I made two trips to the theater this weekend, two nights in a row, to see Guardians of the Galaxy. At least I watched it in Burlington instead of Boston, and thus offered my wallet some protection from the box office’s depredations. To be perfectly honest, I want to watch the movie again; the Guardians of the Galaxy’s punchlines are a delight, and I consistently missed the followup lines in the audience’s waves of laughter.
If you’ve enjoyed the previous high points of the Marvel movie franchise and are looking for more of the same with a good dose of silly, Guardians of the Galaxy is the movie for you. It hits its timing wonderfully well, with a great comedy-action plot well-leavened by stupid and/or greedy and selfish characters, without leaving me feeling that anyone had the idiot ball for too long (or even at the wrong time). On my first watch-through, I enjoyed myself but was almost disoriented by the movie’s pacing as I came time and again to totally new material (well, new to me). The second time, it felt like the film fairly well flew along, flowing seamlessly from scene to scene in a rush of drama, action, and excellent comedic timing. Like I said before, I’m interested in seeing it a third time, though next time I’d like to be able to hear the lines I missed the first two times around.
I liked the actors, I liked their interactions and side comments, and I thought that even the completely wooden Groot was wonderfully expressive. More tidbits after the break, including a few complaints.
There may be some *SPOILERS* after this.
So, what problems did I have with the movie?

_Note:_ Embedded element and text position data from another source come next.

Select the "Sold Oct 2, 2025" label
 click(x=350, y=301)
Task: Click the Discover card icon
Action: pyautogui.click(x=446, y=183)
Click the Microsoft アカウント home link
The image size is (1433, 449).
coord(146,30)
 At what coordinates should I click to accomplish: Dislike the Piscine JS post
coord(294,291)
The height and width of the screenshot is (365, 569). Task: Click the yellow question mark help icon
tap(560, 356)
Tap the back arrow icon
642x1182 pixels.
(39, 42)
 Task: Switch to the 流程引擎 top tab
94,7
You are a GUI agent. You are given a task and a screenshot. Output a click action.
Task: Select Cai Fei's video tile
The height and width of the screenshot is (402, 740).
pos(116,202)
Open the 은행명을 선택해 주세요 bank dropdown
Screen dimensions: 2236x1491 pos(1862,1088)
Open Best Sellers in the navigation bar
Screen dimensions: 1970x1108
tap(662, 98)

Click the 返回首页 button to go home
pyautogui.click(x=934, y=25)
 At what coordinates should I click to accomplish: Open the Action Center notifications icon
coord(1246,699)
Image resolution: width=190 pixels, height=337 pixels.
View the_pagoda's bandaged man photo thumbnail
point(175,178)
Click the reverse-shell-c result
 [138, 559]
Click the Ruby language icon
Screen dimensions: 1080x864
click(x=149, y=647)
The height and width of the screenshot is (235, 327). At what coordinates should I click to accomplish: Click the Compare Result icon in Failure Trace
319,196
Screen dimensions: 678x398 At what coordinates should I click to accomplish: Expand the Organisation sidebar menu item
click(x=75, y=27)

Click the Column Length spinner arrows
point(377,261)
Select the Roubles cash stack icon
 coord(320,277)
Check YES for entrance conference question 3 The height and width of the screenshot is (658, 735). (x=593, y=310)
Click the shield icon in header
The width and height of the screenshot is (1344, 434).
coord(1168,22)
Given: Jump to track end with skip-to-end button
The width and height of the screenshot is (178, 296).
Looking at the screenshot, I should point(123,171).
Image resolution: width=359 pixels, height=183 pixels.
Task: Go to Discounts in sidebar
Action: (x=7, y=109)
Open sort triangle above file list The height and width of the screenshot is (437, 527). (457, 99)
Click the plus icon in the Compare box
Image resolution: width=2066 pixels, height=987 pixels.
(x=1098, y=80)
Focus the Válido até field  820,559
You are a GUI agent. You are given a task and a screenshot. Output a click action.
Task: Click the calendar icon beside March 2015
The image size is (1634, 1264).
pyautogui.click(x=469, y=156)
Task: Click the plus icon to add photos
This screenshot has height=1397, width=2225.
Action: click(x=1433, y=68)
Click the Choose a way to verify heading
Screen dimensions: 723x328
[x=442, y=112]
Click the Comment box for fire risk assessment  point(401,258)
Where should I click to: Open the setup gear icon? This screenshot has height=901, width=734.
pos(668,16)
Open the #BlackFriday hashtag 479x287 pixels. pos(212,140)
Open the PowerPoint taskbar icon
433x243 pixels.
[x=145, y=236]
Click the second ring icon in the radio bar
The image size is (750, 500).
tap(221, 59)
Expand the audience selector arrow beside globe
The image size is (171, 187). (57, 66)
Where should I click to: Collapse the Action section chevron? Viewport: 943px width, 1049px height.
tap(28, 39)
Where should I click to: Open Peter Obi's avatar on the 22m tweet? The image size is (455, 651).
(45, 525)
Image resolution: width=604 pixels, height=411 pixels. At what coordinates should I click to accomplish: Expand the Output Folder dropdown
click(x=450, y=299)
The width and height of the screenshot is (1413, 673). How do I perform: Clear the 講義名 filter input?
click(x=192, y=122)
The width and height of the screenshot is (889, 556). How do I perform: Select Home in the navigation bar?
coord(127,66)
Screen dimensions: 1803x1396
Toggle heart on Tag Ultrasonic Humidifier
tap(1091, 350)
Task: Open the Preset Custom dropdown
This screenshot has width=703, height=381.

There was a distinct lack of people of color in the film. Besides the notable (and awesome) exception of Zoe Saldana, I think I spotted two other people of color amongst the standard alien populace. It seemed like they tried to get away with this by having lots of pink or blue or other non-standard color aliens, but as best as I could tell they didn’t even try to have any of the pink or blue people be non-caucasians underneath the makeup. I might not have noticed, if it weren’t for the quite noticeable portion of actors in the prison scene who were just straight-up black. Not black people in pink or blue makeup, just black. I’d like to think that alien empires in the Marvel universe don’t mysteriously share the same racially biased prison populations that are standard in the US, but… thanks Hollywood. Or something. If you’re going to pretend that there are no black people, why put lots of them in your prison scene? At least it wasn’t as bad as the trailer for “Dawn of the Planet of Only White People Survived the Ape-pocalypse Despite the Movie Being Set in the SF Bay Area” (a cumbersome title for what seemed like an equally cumbersome movie).
Questionable race representation seems like a fairly standard Hollywood problem. The “protagonist who’s a lovable asshole, but mostly an asshole towards women” dynamic also felt uncomfortably familiar, as did Drax’s casual use of the word “whore” to describe Gamora when he was referring to her as his friend. Coming from a character who is introduced as taking all language literally, and used to describe someone whom we’ve never seen sell sex or use sex to acquire anything, I have trouble accepting that line in anything resembling good faith. Why the hell would Drax use that word if he didn’t mean exactly what he said? It was nice to have him blow up someone else for using other mean words to describe Gamora, but that doesn’t stop me from feeling aggravated.
Those qualms aside, I thought that the characterizations of the various protagonists were both well done and lots of fun. The villains were a little more “bwahaha” and less solid, but they served their purposes adequately for the most part. I do wish I knew what Nebula actually says near the end of the movie, but I as yet have been unable to hear her line.
Like I said above the break, this movie fits very comfortably in the niche that Marvel has chiseled out of the standard action blockbuster market. In fact, in many ways it epitomizes that niche, except that it has been given license to be even more zany than its predecessors by virtue of being focused on a series of characters who almost entirely lack the presumed gravitas of the other series. It bears all the markings of yet another one of Marvel’s inordinately popular successes, and I wholeheartedly look forward to more of the same fun in the future. Especially if they fix the things I just complained about.